One more quote, this time from Nassim Nicholas Taleb in The Black Swan:

Seize any opportunity, or anything that looks like opportunity. They are rare, much rarer than you think...

Many people do not realize they are getting a lucky break in life when they get it. If a big publisher (or a big art dealer or a movie executive or a hotshot banker or a big thinker) suggests an appointment, cancel anything you have planned: you may not see such a window open up again.

Of course, if you really are high-potential, you're naturally going to be seeking out risks in your career in order to maximize your level of achievement, so you're thinking, c'mon, Andreessen, get to the next point. For which, see the next post!

Summary: Think of your career as a portfolio of opportunities. Carefully analyze risks.

Strategically think of your career as having a lifespan of 50 years and behave accordingly.

Note that Marc has disclaimers for the above career advice:

In real life -- as opposed to blogging -- one of my least favorite things to do is give career planning advice. Most people who say they want career planning advice aren't actually looking for advice -- they just want validation of the path they have already chosen. Because of that, giving someone career planning advice is one of the surest ways to end up feeling like an a******.
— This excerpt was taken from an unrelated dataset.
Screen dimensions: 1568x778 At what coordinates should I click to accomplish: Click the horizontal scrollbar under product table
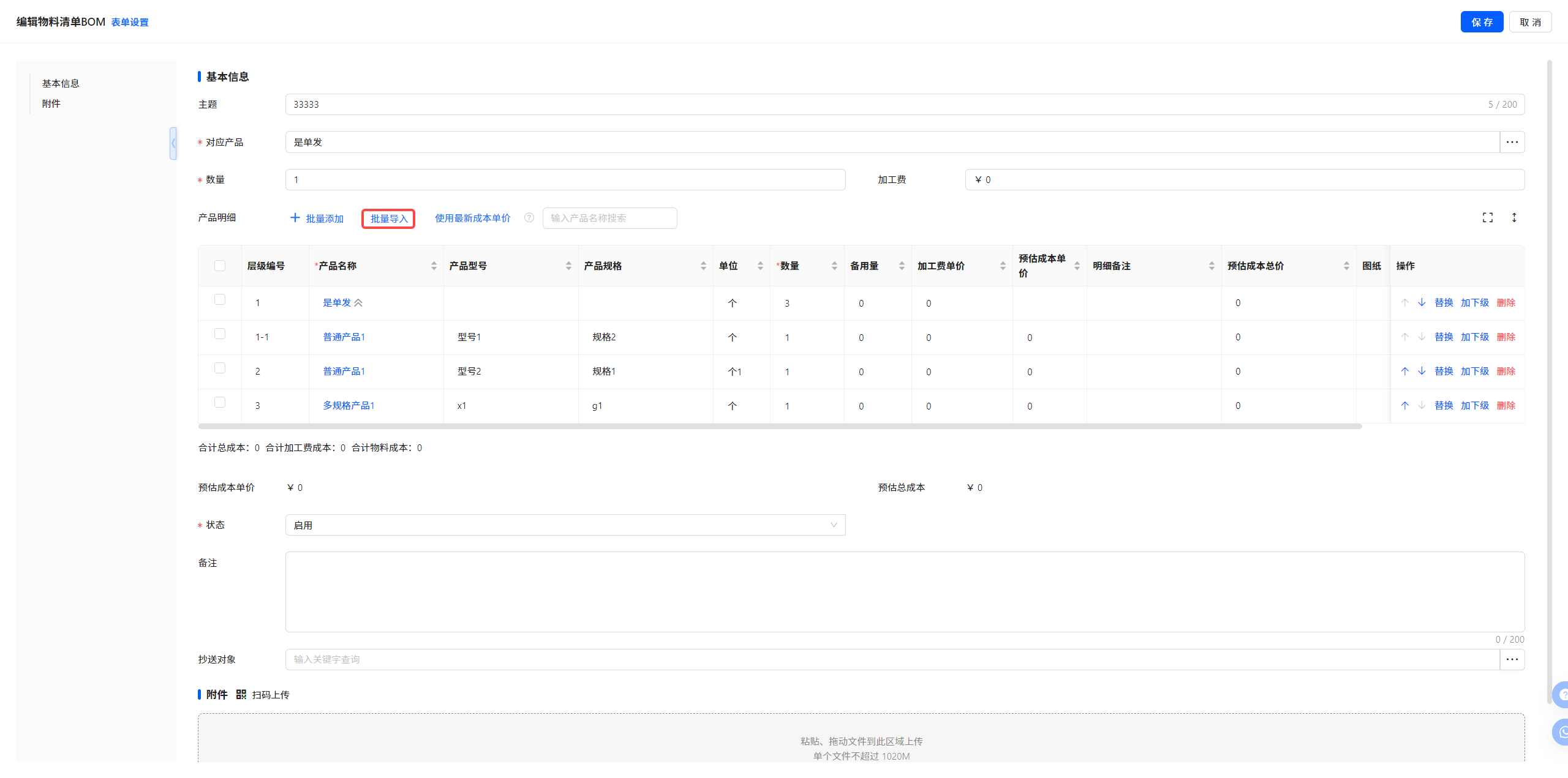point(779,427)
However, as with so many other things, career planning is a topic about which I have plenty of opinions. And since I started this blog, I've received a lot of questions from people who are looking for career planning advice. So, this series of posts will present my opinions on career planning in today's world.

Disclaimers:

  • These posts are aimed at high-potential people who want to excel throughout their careers and make a significant impact on their fields and the world. These posts are not appropriate for people for whom work/life balance is a high priority or for whom lifestyle is particularly important -- if that's you, there are plenty of existing career planning resources for you already!
  • My background is biased towards high-tech companies and Silicon Valley, and my advice will be most relevant to people entering either my industry or other industries that are like my industry -- fast moving, rapidly changing, and characterized by lots of new companies and lots of opportunity for new people. Some of this advice may be applicable to people entering other kinds of fields -- but I wouldn't know and I won't guarantee it.
  • I'll use a lot of words like "ambition" and "promotion" and "gaining more responsibility". It may seem like I'm talking about moving up through the management ranks and managing more and more people, but my intention is for all of this advice to be equally relevant to people in purely technical careers, such as software programming. If you aren't interesting in managing people, then when I talk about promotion and advancement, just think about getting broader latitude to work on or lead more complex technical projects, assuming more technical seniority within a company, and the like.
  • Everything that follows is purely personal opinion -- specifically, these are the things I would want to know if I were entering college today. I'm sure there are many equally valid counterpoints to each of my points, and I look forward to reading them on other people's blogs!